With the same snorts the men must not have thought much about the woman either.  This stupid woman evidently had no concept of the value of the perfume she just poured out to the last drop on Jesus' head.  What was she thinking!?  If she was going to get rid of the nard ointment, she could have at least sold it for a boatload of money and use that for the poor!  Why waste it in such a stupid action by a stupid woman by pouring it on Jesus?  Snort, snort, snort.

But Jesus has to reframe their snorting for them so they can see what's really happening:  "Let her alone.  Why are you giving her a hard time?  She has just done something wonderfully significant for me."  Notice Jesus didn't reprimand the other guests for their evaluation that he, Jesus, wasn't worth the sacrificial waste of the perfume.  He wasn't worried about what they thought of him.  But he was concerned about their snorting disdain of the woman who poured out the ointment of nard.

It made me think of Jesus' parable of the workers in the vineyard.  The workers who worked only for an hour got paid the same amount as those who worked all day in the heat of the sun.  The workers who worked longer snorted at the vineyard owner for paying everyone the same.  The vineyard owner's response:  "Do you give me the evil eye because of my generosity?" (Matthew 20:15)

Wouldn't the mystery woman be able to say the same thing to these judgmental and snorting men around the table?  Wouldn't she be on the same ground as Jesus to ask, "Are you judging me because I choose to show my generous devotion by pouring this lotion upon Jesus?  Is it not mine to do with what I want?"

I don't know if the Gospel writer Mark intended this or not, but this story of the unknown woman showing her fragrant devotion to Jesus, is sandwiched between the stench-filled stories of the Jewish religious leaders plotting to kill Jesus, and then the beginnings of Judas' betrayal of Jesus.  What we have is this rose of a woman showing scent-ual devotion to Jesus, surrounded by the thorns of plotting, jealous, and murderous leaders, and the back-stabbing of one of his own disciples.

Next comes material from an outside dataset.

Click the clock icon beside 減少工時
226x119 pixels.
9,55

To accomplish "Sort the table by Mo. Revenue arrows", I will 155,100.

That is the mix of our world--beautiful, sacrificial acts done in the midst of horrific human atrocities.  As I waded through all the articles about the terrorist attacks in Paris, I was looking for something specifically.  I was looking for just one story of someone stepping up, in a selfless way, to risk stopping the shooting.  Especially in the full house venue of the rock concert or the soccer game.  I was expecting to find at least one story of someone, like the marines on the train a month earlier who took that risk and stopped a bomber.  But I found none.  I found no stories of valor or heroism in the midst of humans being the worst that a human can be.  So often, one act of beauty can overpower even the most sneering acts of ugliness.  I was looking for at least one story of beauty, but found none.


In the home of Simon that day, there were two scents.  The nard lotion, once freed from its alabaster jar would have filled that house with an amazingly beautiful scent.  It would have cascaded out the windows into the homes nearby.

But there was another scent being given off by the men around the table.  From their snorting they would have created an "air" of resentment and bitterness.  And just plain being a small and shriveled human being.

Which scent would be stronger?  Which of the two scents would overpower the other?  The scent emanating and wafting from the beauty and devotion of the mystery woman's act with the nard lotion flowing down Jesus' head?  Or the sneering and snorting stench from the ungracious men around the table?

Which of the two scents do you put off, as you move in and around and through your day?  Paul wrote in his letter to the Corinthian church:

For we are a fragrance of Christ to God among those who are being saved and among those who are perishing; to the one an aroma from death to death, to the other an aroma from life to life.  And who is adequate for these things?  (2 Corinthians 2:15-16, NASB)

What is the aroma you put off?  The aroma of life?  Or the aroma of death?  You are adequate to do either.  I say, choose the aroma of life and beauty, all wrapped up in your devotion to Christ.  Snnnnniiiiiiffffff!